Osmotic stress showed increased differentiation and development of various stages of somatic embryos on leaf explants having embryos transferred from initiation medium (Table 1). Maturation of somatic embryos was markedly higher (p < 0.05) in osmotic medium (MS + ABA 0.5 mg/L + NAD 6.634 × 10⁻² mg/L + Gelrite 9 g/L) with 4.73 ± 0.41 number of cotyledonary embryos per explant than in non-osmotic medium (MS + ABA 0.5 mg/L + NAD 6.634 × 10⁻² mg/L + Gelrite 3 g/L), which yielded 3.20 ± 0.35 number of cotyledonary embryos per explant (Table 1).

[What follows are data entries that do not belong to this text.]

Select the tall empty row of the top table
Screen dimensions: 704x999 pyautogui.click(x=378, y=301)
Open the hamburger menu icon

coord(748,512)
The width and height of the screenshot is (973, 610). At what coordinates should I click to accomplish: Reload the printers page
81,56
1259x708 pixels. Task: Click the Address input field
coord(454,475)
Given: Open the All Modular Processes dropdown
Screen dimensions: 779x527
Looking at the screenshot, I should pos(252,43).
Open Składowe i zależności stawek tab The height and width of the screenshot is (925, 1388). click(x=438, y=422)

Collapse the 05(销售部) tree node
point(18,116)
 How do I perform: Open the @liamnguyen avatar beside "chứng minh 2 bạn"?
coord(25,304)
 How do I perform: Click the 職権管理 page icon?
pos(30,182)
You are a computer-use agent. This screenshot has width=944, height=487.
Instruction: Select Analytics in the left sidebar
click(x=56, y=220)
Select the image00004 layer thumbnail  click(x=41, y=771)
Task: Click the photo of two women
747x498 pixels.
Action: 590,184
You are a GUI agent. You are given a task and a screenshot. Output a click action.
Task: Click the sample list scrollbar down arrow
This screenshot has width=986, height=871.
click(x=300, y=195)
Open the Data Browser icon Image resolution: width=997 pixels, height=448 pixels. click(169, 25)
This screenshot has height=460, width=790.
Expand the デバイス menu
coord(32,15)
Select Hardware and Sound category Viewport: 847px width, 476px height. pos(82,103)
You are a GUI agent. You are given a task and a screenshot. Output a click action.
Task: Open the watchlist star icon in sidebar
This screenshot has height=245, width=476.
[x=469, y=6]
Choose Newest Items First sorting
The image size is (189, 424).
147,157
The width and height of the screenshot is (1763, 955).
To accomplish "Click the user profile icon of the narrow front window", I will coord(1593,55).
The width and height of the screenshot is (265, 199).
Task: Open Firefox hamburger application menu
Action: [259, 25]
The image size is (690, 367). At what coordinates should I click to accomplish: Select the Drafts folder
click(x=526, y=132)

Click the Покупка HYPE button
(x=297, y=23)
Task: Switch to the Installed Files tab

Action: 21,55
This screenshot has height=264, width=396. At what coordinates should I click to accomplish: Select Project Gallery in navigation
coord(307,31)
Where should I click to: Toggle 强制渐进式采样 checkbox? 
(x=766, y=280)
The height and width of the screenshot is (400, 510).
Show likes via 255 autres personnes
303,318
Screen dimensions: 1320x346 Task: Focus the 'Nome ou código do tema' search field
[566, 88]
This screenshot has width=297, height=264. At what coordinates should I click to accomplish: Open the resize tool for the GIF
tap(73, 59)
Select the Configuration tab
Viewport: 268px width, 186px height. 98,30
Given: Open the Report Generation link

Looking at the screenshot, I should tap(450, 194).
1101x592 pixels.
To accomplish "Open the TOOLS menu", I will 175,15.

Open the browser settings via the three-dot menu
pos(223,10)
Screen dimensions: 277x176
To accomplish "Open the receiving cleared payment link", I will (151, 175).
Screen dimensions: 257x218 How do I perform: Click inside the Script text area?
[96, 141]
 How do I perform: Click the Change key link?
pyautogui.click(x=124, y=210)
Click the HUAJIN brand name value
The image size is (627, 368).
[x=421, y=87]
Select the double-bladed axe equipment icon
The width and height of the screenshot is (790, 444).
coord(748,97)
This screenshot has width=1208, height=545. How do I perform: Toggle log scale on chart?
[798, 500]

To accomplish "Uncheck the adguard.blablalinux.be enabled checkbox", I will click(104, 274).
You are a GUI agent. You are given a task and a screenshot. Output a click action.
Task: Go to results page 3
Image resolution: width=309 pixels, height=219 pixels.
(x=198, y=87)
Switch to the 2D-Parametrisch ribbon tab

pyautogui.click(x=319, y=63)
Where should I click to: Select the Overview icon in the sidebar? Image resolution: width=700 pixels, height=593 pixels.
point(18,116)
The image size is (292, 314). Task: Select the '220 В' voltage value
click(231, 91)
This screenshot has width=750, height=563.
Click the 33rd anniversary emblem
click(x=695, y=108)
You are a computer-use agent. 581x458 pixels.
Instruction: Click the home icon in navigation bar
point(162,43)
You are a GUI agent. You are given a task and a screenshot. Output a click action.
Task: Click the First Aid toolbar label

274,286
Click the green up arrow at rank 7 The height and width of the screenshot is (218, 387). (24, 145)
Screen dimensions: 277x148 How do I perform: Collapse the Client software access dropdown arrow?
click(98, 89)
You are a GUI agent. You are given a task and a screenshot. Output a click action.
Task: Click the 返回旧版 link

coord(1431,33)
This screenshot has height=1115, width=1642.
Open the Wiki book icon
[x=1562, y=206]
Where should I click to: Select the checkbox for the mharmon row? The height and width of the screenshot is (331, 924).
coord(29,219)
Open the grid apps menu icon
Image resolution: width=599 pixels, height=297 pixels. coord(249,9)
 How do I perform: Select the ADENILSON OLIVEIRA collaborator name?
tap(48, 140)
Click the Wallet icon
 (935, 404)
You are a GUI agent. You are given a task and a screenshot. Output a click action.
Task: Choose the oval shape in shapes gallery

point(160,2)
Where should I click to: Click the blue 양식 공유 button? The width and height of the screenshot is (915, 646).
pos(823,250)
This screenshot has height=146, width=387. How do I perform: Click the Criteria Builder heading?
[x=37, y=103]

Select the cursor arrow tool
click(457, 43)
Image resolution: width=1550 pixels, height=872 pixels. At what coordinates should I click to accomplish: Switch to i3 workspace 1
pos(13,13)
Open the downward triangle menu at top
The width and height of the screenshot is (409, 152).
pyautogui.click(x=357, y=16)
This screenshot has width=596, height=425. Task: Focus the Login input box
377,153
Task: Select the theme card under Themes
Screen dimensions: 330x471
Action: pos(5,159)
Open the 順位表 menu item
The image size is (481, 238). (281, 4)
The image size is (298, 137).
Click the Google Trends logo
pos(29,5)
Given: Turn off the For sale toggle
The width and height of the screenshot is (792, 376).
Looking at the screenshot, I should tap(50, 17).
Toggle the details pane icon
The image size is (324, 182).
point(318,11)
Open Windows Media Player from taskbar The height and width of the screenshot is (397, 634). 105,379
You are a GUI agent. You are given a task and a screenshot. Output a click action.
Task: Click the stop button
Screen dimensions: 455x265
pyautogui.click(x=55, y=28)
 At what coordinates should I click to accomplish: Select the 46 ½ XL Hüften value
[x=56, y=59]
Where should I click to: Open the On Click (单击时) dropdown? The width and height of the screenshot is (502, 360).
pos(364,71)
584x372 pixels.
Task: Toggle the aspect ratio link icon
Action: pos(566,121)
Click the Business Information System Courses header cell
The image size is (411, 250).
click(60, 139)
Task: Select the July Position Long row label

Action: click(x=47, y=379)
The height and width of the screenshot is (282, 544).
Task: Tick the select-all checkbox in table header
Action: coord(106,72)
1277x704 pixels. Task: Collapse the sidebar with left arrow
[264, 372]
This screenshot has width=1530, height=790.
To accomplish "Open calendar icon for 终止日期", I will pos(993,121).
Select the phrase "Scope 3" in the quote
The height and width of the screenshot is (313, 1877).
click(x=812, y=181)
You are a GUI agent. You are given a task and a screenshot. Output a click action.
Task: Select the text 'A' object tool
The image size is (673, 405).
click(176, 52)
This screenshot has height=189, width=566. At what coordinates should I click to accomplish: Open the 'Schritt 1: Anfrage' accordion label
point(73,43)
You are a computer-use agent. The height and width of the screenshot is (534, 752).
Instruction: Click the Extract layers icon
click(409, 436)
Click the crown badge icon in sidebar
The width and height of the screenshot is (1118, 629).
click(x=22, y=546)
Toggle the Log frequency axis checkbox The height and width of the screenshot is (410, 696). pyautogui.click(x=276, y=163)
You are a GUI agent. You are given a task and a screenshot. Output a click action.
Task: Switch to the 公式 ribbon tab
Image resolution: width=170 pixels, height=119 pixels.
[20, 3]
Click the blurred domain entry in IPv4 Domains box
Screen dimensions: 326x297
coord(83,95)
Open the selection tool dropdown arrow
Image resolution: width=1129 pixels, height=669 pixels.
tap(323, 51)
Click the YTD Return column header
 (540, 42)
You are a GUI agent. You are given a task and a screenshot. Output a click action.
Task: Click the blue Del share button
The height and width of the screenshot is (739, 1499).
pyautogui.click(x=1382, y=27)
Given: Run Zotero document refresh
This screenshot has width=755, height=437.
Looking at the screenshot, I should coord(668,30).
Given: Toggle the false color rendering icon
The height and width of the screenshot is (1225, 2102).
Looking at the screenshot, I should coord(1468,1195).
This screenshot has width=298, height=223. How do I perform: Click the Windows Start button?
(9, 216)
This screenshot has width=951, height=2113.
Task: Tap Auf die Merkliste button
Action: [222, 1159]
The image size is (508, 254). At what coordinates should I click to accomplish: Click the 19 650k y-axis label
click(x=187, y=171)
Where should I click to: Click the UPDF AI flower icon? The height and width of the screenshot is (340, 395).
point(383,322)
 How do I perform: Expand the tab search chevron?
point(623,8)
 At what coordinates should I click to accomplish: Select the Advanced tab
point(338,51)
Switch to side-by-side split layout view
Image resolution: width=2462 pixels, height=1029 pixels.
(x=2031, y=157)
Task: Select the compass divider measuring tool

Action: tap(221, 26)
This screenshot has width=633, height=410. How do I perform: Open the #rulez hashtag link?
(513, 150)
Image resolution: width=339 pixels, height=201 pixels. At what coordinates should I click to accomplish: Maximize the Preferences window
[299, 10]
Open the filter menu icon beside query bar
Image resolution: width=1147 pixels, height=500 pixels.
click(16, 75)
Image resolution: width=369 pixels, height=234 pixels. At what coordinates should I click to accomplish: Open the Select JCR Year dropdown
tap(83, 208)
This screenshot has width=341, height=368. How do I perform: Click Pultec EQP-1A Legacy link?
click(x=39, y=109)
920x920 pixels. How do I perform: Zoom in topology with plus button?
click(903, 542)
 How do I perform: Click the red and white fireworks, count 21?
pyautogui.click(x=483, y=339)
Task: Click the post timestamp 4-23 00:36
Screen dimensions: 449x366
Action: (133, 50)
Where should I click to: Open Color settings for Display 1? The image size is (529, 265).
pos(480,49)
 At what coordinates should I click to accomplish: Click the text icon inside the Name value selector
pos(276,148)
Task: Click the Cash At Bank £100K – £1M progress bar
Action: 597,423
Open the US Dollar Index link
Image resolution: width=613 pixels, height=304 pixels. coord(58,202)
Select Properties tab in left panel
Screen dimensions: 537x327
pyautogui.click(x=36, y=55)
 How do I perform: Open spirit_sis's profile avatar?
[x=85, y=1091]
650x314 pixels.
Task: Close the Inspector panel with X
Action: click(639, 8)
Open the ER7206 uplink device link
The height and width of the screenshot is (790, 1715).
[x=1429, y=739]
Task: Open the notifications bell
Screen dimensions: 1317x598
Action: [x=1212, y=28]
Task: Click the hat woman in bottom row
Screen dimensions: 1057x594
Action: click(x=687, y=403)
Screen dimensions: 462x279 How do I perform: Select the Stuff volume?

Embryo pre-germination treatments, germination and conversion into plantlets, and acclimatization

In addition to reducing the strength of MS medium, its supplementation with 0.5 mg/L GA and 0.1 mg/L NAA increased germination of cotyledonary stage somatic embryos (Fig. 8). The cotyledonary somatic embryos elongated and developed shoot after three weeks in germination media. Half strength MS medium fortified with 0.5 mg/L GA and 0.1 mg/L NAA produced the highest germination percent (31 ± 1.73%), and this was markedly (p < 0.05) different from the rest of the treatments, except in quarter strength MS medium augmented with 0.5 mg/L GA and 0.1 mg/L NAA (Fig. 8). The lowest percent of germination (14 ± 1.15%) was observed in PGR free MS medium.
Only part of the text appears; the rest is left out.